Mais le problème de François Hollande, c'est que cette action en faveur des entreprises a été totalement polluée par des débats et des interrogations étalées sur la place publique qui laissent entendre que c'est davantage une politique de gribouille qui est menée : d'où les mouvements des " pigeons" sur la taxation des plus-values de cession, des auto-entrepreneurs, etc. D'où aussi les saillies du Medef, quand il est question de créer un nouvel impôt sur l'excédent brut d'exploitation (plutôt que sur le bénéfice, pour limiter l'évasion fiscale). Autant de mesures, mal ficelées, mal préparées et mal expliquées qui, additionnées, ont donné l'impression aux entreprises de vivre un "matraquage fiscal", au même titre que les ménages.

Coût du travail: une préoccupation déjà ancienne

Sur le terrain social, le tropisme de François Hollande en faveur de" l'offre" n'est pas non plus nouveau. Lorsqu'à l'occasion de la dernière réforme des retraites, le gouvernement annonce une hausse des cotisations, c'est pour immédiatement baisser la contribution des entreprises affectées à la politique familiale… pour ne pas alourdir le coût du travail. En revanche, les salariés, eux, devront supporter l'augmentation de cotisation retraite…

Et que dire de l'accord national interprofessionnel sur l'emploi, conclu le 11 janvier 2013 par le patronat et les syndicats et repris dans une loi parue en juin 2013. Outre un raccourcissement des délais en cas de plan de licenciements collectifs et davantage de flexibilité, cette loi vient officialiser la possibilité de conclure des accord de "maintien de l'emploi" qui permettent de baisser les salaires - pour ceux supérieurs à 1,2 Smic - durant une période de deux ans si cela peut contribuer à éviter des licenciements.
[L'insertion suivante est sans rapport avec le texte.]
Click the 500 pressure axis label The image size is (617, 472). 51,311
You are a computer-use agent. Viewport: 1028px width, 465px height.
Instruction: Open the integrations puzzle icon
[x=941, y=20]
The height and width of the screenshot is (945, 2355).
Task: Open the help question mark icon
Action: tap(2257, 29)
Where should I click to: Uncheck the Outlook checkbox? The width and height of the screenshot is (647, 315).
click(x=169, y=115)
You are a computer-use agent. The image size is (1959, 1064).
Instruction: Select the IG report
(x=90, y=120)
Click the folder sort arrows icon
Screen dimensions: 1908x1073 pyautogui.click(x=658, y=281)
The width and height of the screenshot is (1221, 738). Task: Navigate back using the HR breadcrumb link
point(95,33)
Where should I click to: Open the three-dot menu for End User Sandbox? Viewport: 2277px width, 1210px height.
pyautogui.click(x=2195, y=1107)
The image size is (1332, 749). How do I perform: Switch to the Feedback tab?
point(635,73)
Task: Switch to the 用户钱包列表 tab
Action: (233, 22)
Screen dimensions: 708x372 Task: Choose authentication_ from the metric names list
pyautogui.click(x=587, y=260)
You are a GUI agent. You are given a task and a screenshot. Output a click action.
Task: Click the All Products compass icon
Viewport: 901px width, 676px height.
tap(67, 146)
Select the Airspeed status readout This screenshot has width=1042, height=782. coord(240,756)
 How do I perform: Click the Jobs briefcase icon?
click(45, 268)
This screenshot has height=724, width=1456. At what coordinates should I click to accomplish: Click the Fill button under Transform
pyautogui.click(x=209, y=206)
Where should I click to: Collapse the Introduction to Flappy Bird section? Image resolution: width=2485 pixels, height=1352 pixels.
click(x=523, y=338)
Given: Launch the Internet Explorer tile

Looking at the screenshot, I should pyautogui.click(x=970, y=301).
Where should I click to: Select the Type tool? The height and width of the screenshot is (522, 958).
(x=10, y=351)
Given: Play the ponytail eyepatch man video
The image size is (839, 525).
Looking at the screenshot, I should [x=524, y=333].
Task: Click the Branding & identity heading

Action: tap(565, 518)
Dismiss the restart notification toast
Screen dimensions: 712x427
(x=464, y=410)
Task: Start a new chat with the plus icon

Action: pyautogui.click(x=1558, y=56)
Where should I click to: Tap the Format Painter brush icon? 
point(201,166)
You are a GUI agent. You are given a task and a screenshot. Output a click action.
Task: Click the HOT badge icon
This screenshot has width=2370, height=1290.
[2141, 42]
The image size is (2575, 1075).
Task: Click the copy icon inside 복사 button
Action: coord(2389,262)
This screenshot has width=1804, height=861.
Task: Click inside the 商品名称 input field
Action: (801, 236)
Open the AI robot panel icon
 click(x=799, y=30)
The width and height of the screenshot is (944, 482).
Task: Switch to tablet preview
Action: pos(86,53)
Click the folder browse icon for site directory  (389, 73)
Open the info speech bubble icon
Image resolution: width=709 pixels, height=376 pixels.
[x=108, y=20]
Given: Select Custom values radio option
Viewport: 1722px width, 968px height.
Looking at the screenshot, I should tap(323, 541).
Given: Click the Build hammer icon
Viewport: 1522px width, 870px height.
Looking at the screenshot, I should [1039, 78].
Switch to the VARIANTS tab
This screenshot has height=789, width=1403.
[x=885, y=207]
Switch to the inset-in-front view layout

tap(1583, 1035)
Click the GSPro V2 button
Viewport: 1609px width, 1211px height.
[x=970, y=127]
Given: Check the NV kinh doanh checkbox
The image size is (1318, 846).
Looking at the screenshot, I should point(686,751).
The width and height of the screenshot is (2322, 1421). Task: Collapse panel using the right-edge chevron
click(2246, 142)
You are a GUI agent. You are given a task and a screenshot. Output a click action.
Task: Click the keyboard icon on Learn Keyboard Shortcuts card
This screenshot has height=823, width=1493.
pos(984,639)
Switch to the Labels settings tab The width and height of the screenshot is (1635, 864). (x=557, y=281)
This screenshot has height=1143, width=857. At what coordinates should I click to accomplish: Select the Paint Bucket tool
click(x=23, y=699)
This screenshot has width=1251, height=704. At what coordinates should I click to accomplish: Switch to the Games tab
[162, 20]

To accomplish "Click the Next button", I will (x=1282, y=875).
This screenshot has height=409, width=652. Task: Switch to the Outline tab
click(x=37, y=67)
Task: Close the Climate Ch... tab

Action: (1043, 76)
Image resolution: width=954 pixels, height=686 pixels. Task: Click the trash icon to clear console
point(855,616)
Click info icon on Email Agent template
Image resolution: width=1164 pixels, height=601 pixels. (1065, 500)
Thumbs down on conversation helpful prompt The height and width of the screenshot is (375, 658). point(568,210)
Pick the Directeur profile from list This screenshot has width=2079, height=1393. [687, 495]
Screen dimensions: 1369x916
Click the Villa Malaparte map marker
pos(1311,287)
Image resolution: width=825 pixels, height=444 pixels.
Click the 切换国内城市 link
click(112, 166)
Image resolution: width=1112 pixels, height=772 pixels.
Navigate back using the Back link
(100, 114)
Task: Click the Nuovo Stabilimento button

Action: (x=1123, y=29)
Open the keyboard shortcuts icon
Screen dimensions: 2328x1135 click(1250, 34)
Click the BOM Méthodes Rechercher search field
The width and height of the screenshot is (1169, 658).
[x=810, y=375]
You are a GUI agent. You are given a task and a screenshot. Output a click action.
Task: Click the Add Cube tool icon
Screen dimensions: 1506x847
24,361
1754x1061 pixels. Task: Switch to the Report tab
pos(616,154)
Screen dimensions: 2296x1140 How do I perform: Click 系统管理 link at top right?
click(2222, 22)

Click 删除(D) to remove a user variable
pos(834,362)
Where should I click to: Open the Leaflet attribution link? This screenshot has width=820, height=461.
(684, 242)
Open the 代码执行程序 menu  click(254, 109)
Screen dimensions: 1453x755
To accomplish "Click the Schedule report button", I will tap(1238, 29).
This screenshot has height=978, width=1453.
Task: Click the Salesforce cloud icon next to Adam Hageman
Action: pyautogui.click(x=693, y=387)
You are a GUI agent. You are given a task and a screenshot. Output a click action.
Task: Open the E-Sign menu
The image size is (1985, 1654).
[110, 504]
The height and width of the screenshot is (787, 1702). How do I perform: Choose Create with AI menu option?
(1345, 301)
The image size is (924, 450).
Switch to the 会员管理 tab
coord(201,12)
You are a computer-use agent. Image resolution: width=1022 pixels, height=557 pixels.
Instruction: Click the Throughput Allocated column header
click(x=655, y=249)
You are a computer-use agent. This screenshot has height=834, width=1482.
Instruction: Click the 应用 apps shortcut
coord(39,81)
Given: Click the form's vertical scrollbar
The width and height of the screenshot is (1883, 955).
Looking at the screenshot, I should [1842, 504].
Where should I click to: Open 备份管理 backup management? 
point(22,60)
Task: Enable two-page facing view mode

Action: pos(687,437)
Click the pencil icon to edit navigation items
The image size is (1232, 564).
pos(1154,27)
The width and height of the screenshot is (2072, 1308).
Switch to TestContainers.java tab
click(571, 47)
On comprend, là aussi, pourquoi les trois organisations patronales ont signé, in fine, ce texte les yeux fermés… Même si elles souhaitaient davantage, comme toujours.

On pourrait ainsi multiplier les exemples. C'est inutile. François Hollande n'a pas changé. En bon héritier de Jacques Delors et soucieux de prouver que la Gauche est aussi capable que la Droite de gérer les affaires du pays, il n'a jamais sombré dans un socialisme lyrique.

Certes, il a tenu des propos du style  "la finance, voilà l'ennemi", mais outre que Nicolas Sarkozy a tenu quasiment les mêmes en son temps, il s'agissait de propos de campagne destinés à galvaniser les troupes. D'ailleurs, la "Finance" n'a pas l'air de lui en tenir trop rigueur, vu la faiblesse des taux d'emprunt dont bénéficie la France…

Une persistance de positionnement qui pose cependant problème

Il est donc inexact de parler de "virage" du président. Tout au plus, on concédera que François Hollande prend de moins en moins de gants pour présenter sa politique social-démocrate. Comme s'il ne ressentait plus le besoin de ménager sa gauche. Le président est donc un social-démocrate affirmé, il l'était et il le reste.

Mais son positionnement demeure son gros problème. Il aura beau flatter le patronat dans le sens du poil et donner gages sur gages en matière de fiscalité et de coût du travail, il sera toujours considéré dans ce milieu comme  "n'en faisant pas assez". Et, de l'autre côté, avec la persistance d'un chômage élevé, la stagnation du pouvoir d'achat, les hausses d'impôts, le président se coupe des classes populaire et moyenne. Pour l'instant.